▶ [Given instruction A]
Answer these from the Cultural Revolution passage, one line each:
(i) How did foreigners describe China at the time the fighting escalated?
(ii) What did the armies give captives for going home?
(iii) How many people does the passage give for an average factory?
▶ [Given instruction B] Go on with the Cultural Revolution passage, picking up right after its final sentence.

▶ [Source passage]
I do not favor two of the tendencies that prevailed during the Cultural Revolution. One was not telling the truth. Although they said, "Fight with words and not by force," they in fact used coercion all the time. If they were asked, "Why did you use force?" then they would just deny that they had done so. They never told the truth. When the fighting escalated to conflict, they began using weapons. That is the reason foreigners described China as being in chaos at the time. It was true. We did have violence at the time.

 

The second tendency I do not favor is the maltreatment of captives. The Red Army and the People's Liberation Army never maltreated captives; they treated them well. They did not use force or search the captives' pockets. Our armies gave the captives money for going home and they never shot the captives, even the officers such as the generals. The captives should not be maltreated because they, whether soldiers or officers, low-ranking officers or high-ranking officers, were deprived of their weapons. We always had this rule, and that is why many captives converted and decided to join our armies after only a week.

 

When you go back to the U.S., I hope that you could do some social research. Study the workers, peasants, students, intellectuals, capitalists and all the different classes. Observe their lives and their mood. Is one week enough to research a factory, say, an average factory with about a thousand people?

▶ [Data section]
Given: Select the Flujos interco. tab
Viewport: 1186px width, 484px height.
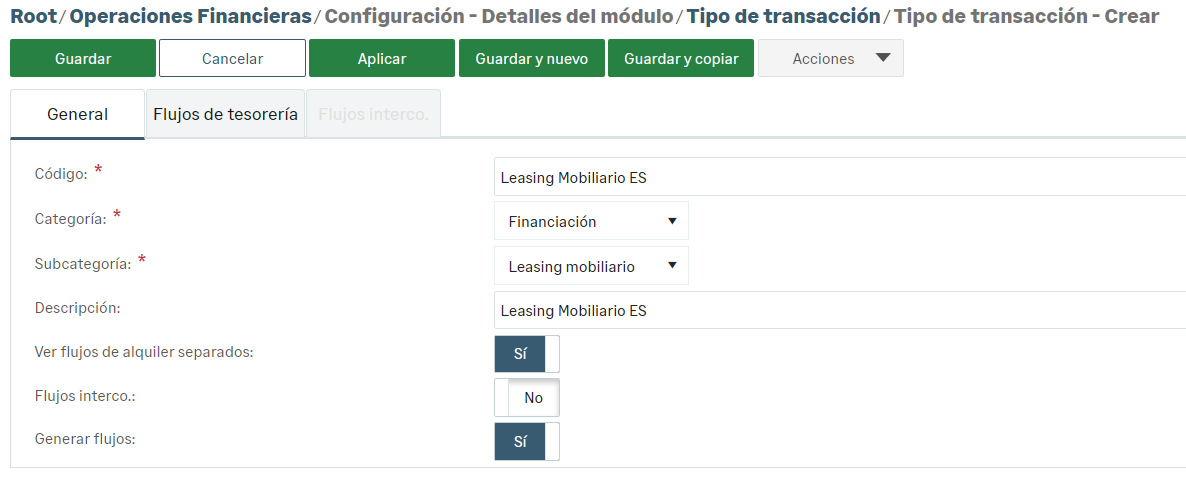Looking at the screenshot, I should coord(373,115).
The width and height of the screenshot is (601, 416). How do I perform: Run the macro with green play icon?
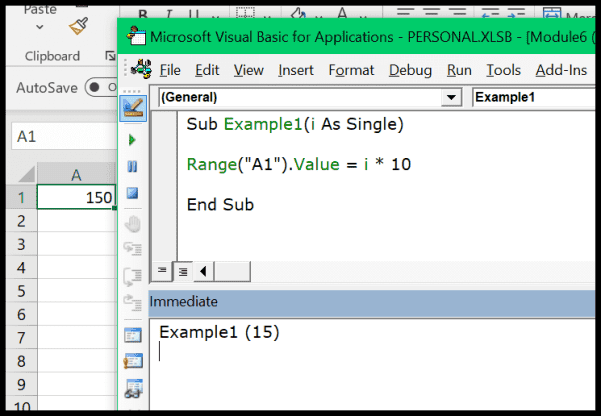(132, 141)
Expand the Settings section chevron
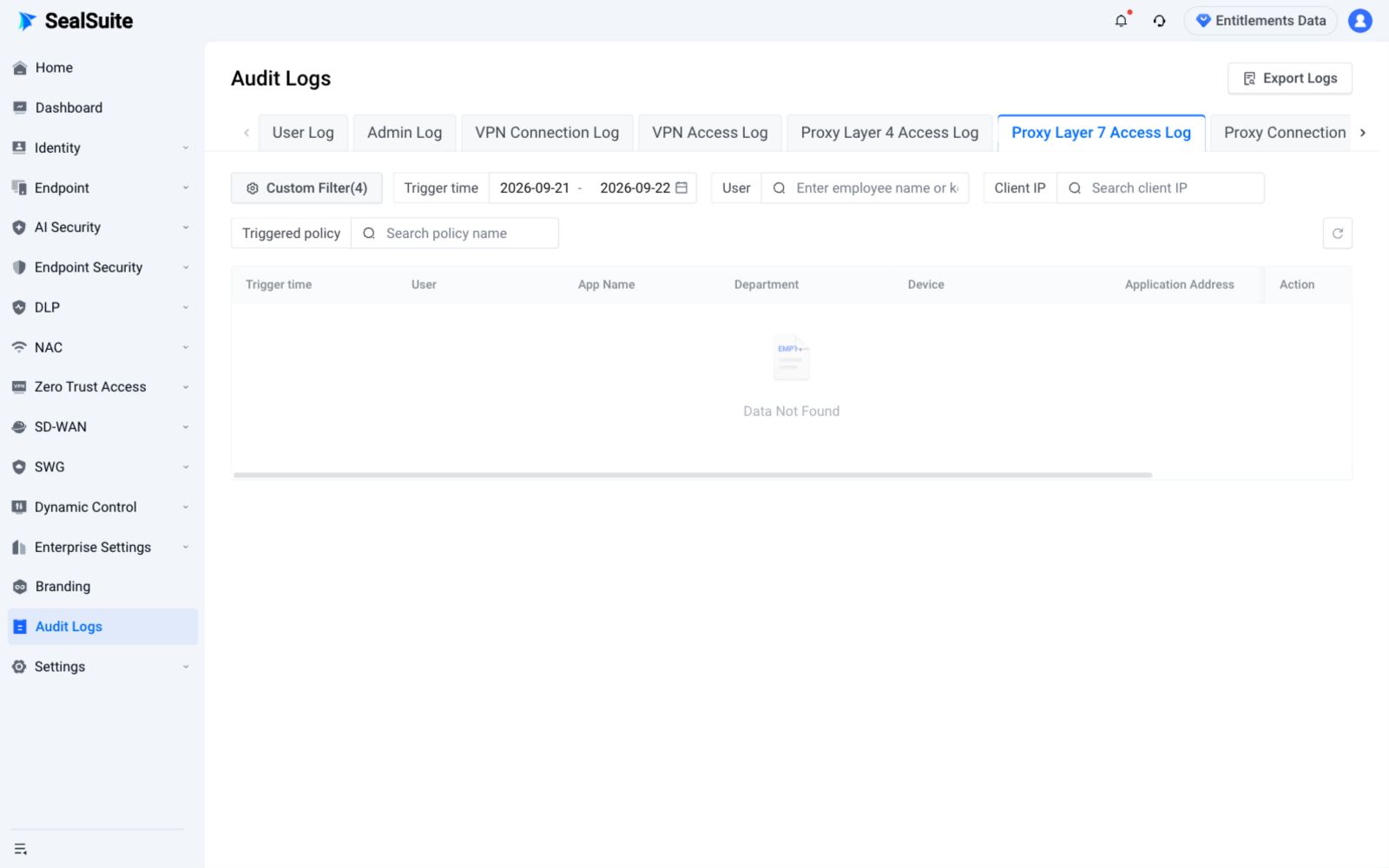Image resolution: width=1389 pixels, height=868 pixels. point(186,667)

▶ [Reply A]
(i) As being in chaos
(ii) Money
(iii) About a thousand

▶ [Reply B]
 

Snow: Yes.

 

Mao: Then it will only take two weeks even if you survey two factories. Will one week be enough to do research on a farm?

 

Snow: Yes.

 

Mao: So that will be two weeks for researching two farms. The total are four weeks, only a month, isn't it? Then survey two schools, a junior high school and a college; that will take half a month. However, it is difficult to discover the truth through one survey. First, they might not tell you the truth; second, you might not fully understand the information you get. That is my experience of researching for the last several decades. As an intellectual, you will find that it is a different experience to talk to workers and peasants. Why would they talk to you'! They are afraid of you investigating their secrets. It is very difficult to become friends with workers and peasants. People like you would find it easier to become friends with intellectuals, petty bureaucrats, and petty bourgeoisie, but not as easy to be friends with workers and peasants. If you do not believe me, go ahead and try.

 

You should look around the U.S., Europe and China. Then you could live one third of the year in the U.S., another third of a year in Europe and the rest in China. Make the whole world your home.

 

Snow: But I have my job to do.

 

Mao: In my opinion, doing research in the U.S., Europe and China could be your job.

 

Snow: I will try, but I cannot promise what the outcome will be. What happens in China has a great influence on the U.S. Due to the social and political instability caused by the Vietnam War, the United States is in an even bigger upheaval currently. The administration has lost the confidence of the majority of the American people, because the young generation received a better education than their parents and the science of the country has been developing, so that the people have increasingly noticed the differences between the administration's policies and what they actually have done.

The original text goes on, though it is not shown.